Key Pearls On Subluxing MPJs And Cuboids
The collateral ligaments of the lesser metatarsophalangeal joints can be torn by a dorsiflexion sprain or, in an older dancer, can be stretched out, slowly leading to instability in the joint. When the dancer relevés onto the ball of the foot, the base of the phalanx subluxes onto the dorsum of the metatarsal head, forcing it downward (the dropped metatarsal), leading to metatarsalgia. When the dancer comes back down to the floor, the phalanx relocates and appears normal.
The regular set of X-ray films will also be normal. To pick this condition up during the physical exam, you must do a Lachman test on the metatarsophalangeal joints. This test is similar to that which is done on the knee. When you test the joints in this manner, the affected toe will easily dislocate and then relocate, making the diagnosis apparent.
Once the ligaments are loose, you cannot tighten them without surgical intervention. Sometimes flexion exercises and a toe retainer with padding under the metatarsal head will at least make the problem workable.
The subluxing cuboid is a common but poorly recognized condition. It presents as lateral midfoot pain and an inability of the dancer to work through the foot, i.e., go smoothly from foot flat to relevé. This condition may present as an acute sprain or an insidious overuse injury. The dancer is unable to run, cut, jump or dance without a marked increase in discomfort or a feeling of weakness and lack of intrinsic support in the foot. Pressing on the plantar surface of the cuboid in a dorsal direction is painful. The normal dorsal-plantar joint play is reduced or absent when compared to the uninjured side.

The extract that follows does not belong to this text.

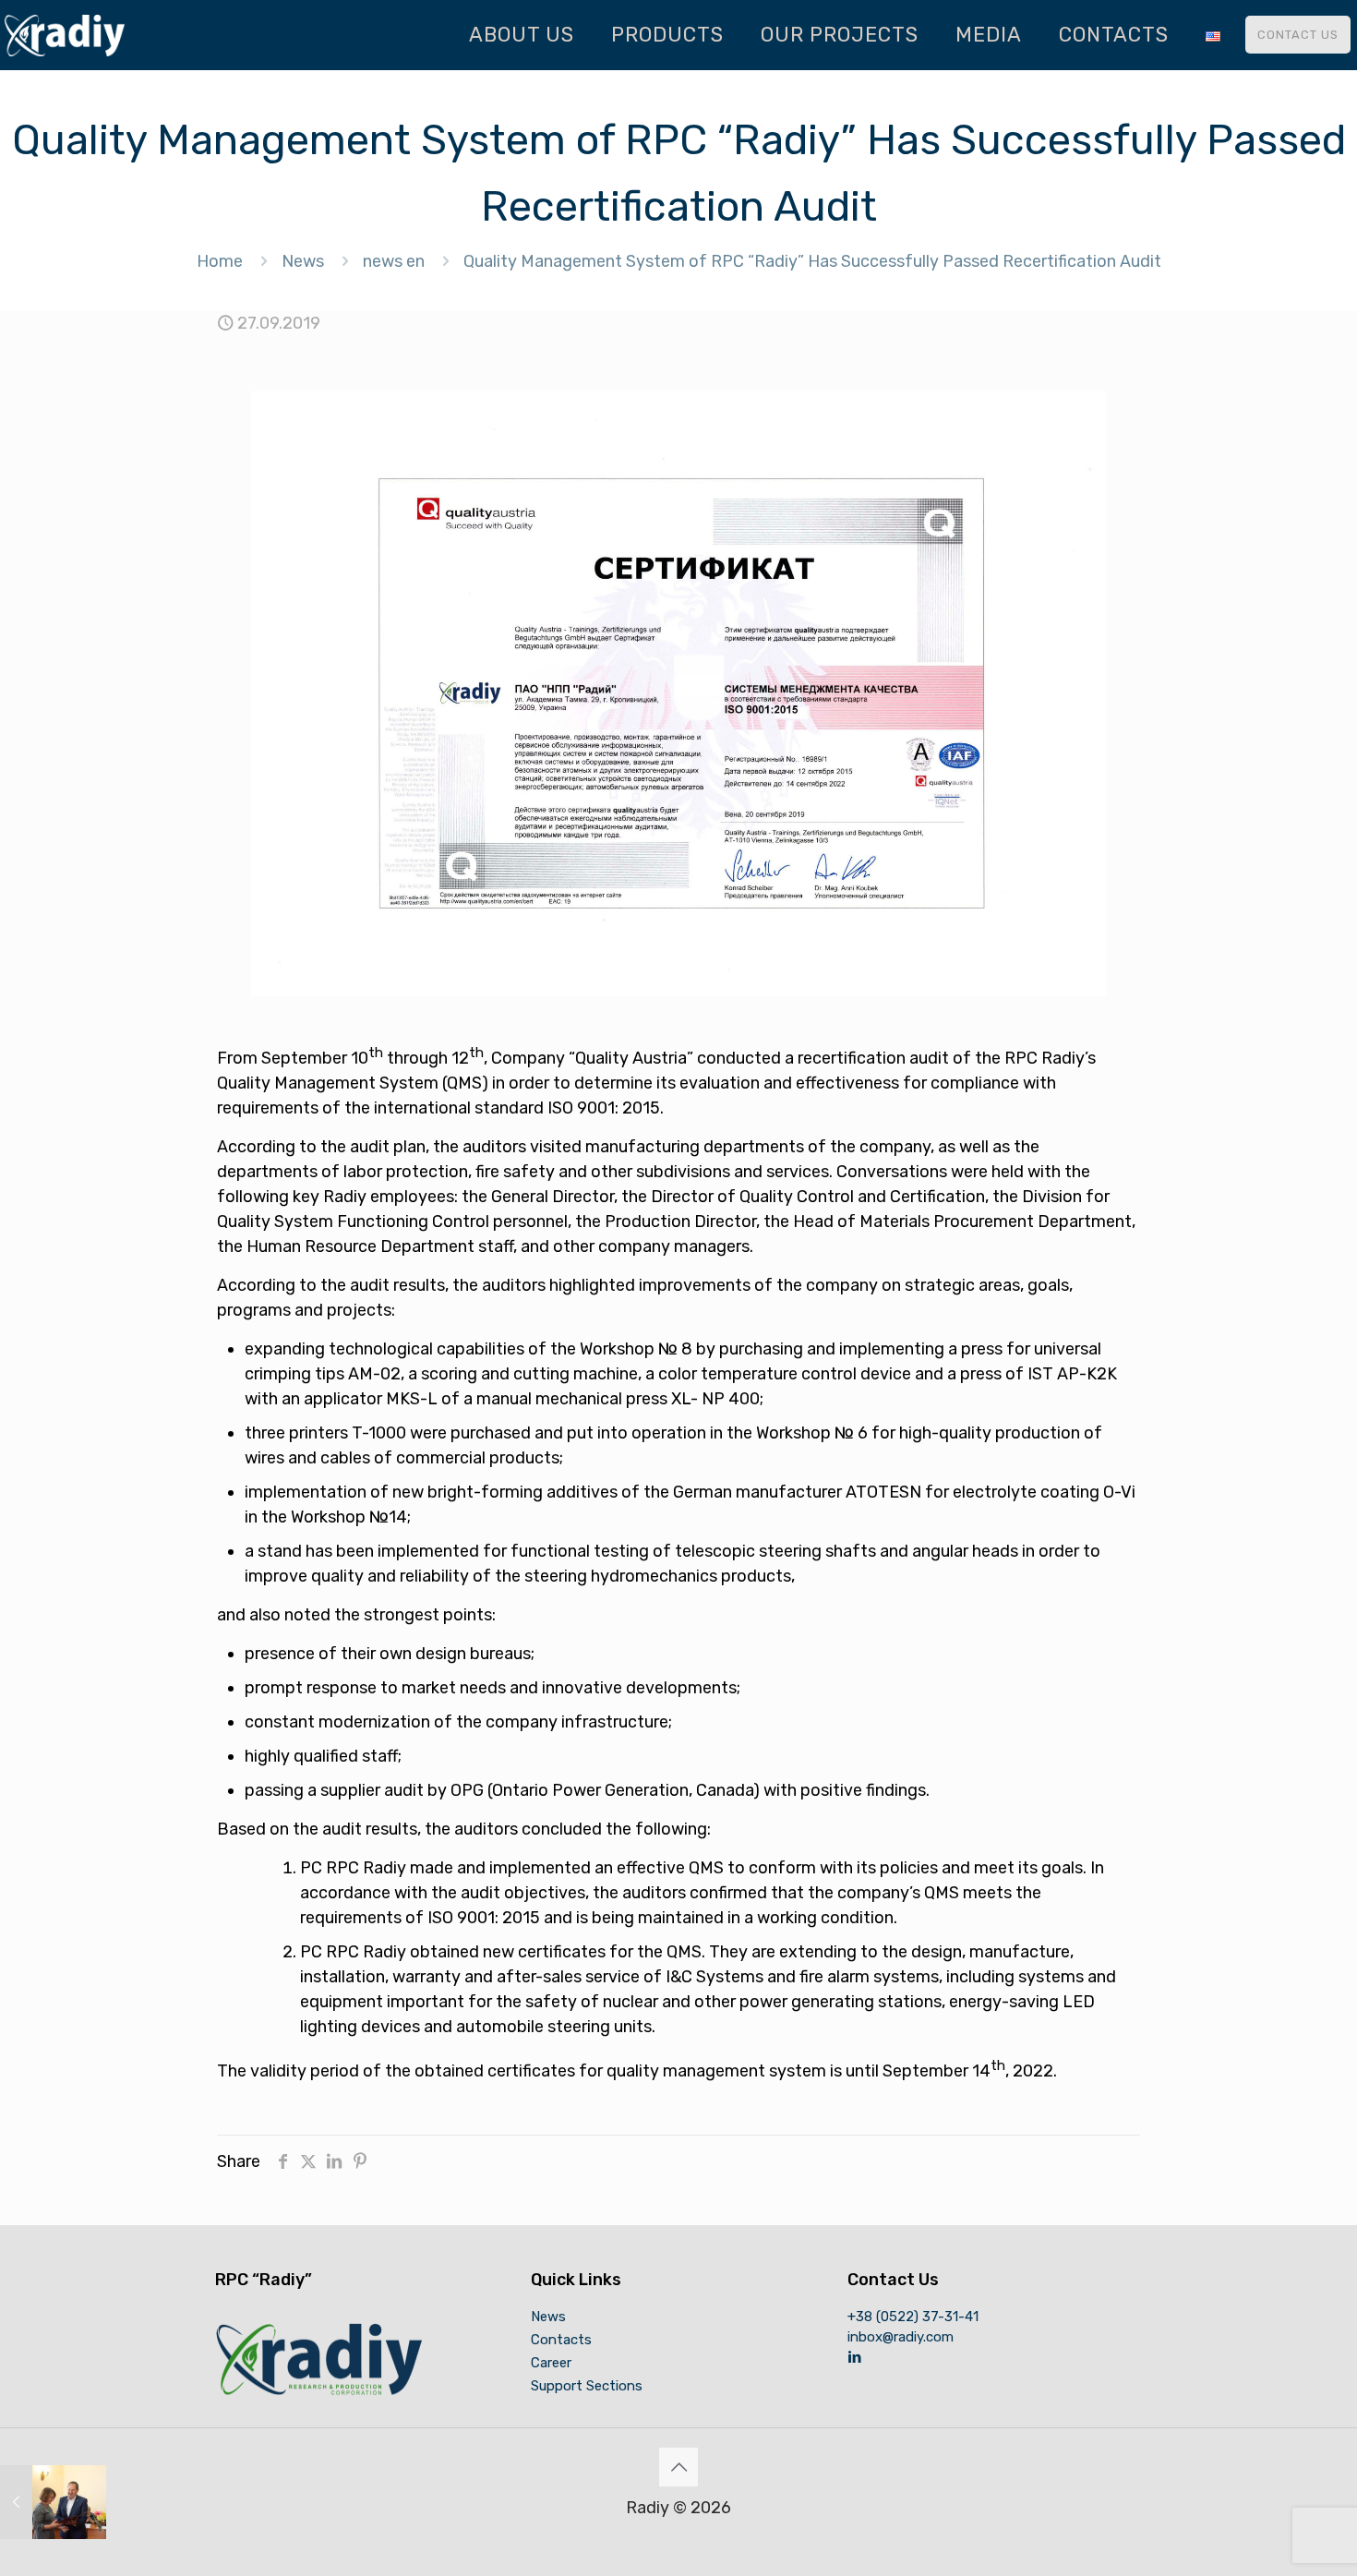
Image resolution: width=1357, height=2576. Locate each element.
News (303, 261)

Severely subluxed cuboids leave a shallow but definite depression you will see on the dorsal aspect and a palpable fullness on the plantar aspect of the cuboid. Treatment usually involves a manual reduction called the cuboid whip. This reduction should be performed by a practitioner who is familiar with the condition. You may also need to repeat the maneuver.
How To Address Metatarsal Stress Fractures
Metatarsal stress fractures do affect ballet dancers, but the most common one you’ll see is at the base of the second metatarsal. As with many stress fractures, it is often difficult to see these injuries on the X-ray film, especially within a week or so of the onset of the symptoms. Persistent tenderness in the proximal first web space or around the base of the second metatarsal in a dancer usually indicates a stress fracture until proven otherwise.

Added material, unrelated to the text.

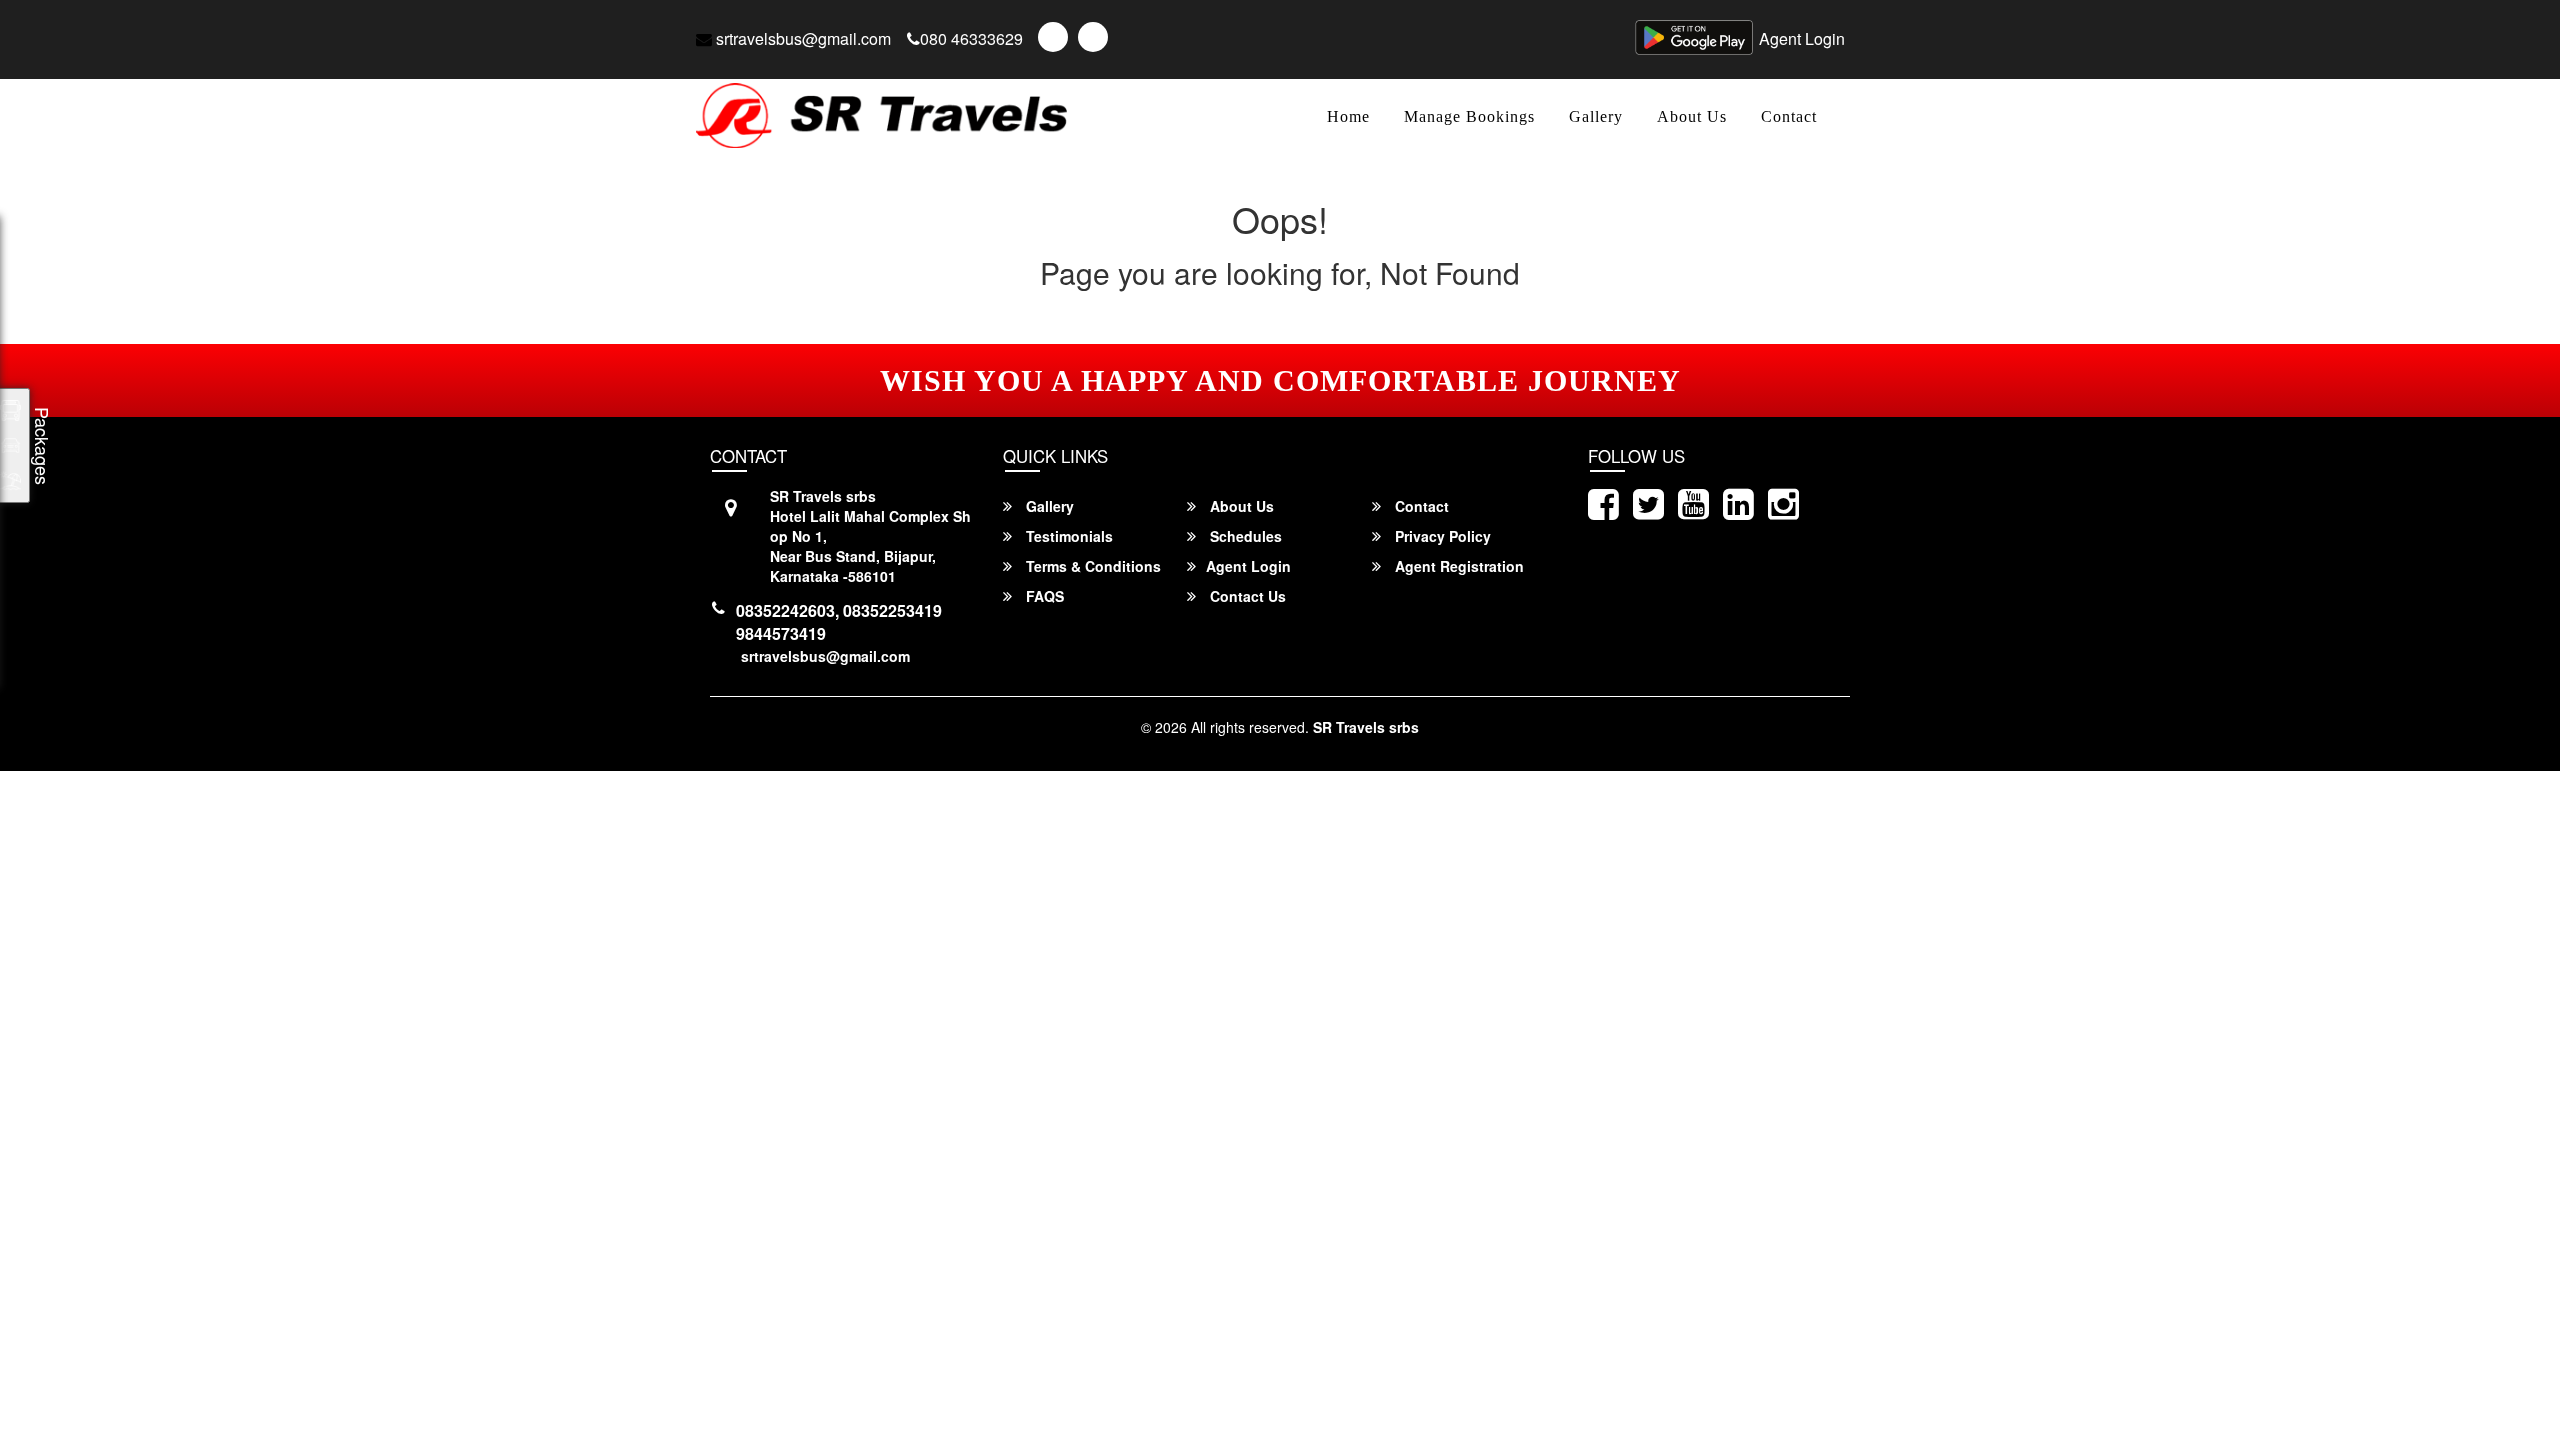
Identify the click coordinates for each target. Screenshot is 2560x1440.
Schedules (1244, 536)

This condition is usually an indication for a bone scan. However, if the dancer is very young, you would simply instruct her or him to refrain from jumping and doing grand pliés until the pain and tenderness are gone. You usually don’t have to put this fracture in a plaster cast. Activity modification for six to eight weeks is usually sufficient for the fracture to heal providing the dancer has not been working on it for a prolonged period of time while it was hurting. If she or he has, it will probably take longer to heal.
The most common acute fracture you’ll see among dancers is the spiral fracture of the distal one-third of the fifth metatarsal, also known as the “dancer’s fracture.” Dancers sustain this fracture when they lose their balance while on demi-pointe and roll over the outer border of the foot.
If it’s a displaced fracture, it may be necessary to put the dancer in a walking cast for four to six weeks while it heals. (One can accept a considerable amount of displacement with this fracture.) In fractures that are minimally displaced, it is often sufficient to emphasize a comfortable running shoe and restricted activities until the fracture heals. This approach will allow dancers to swim and stay in shape while they are waiting to dance again. Occasionally, you may see a markedly displaced and comminuted fracture. In this case, performing reduction and internal fixation will be necessary.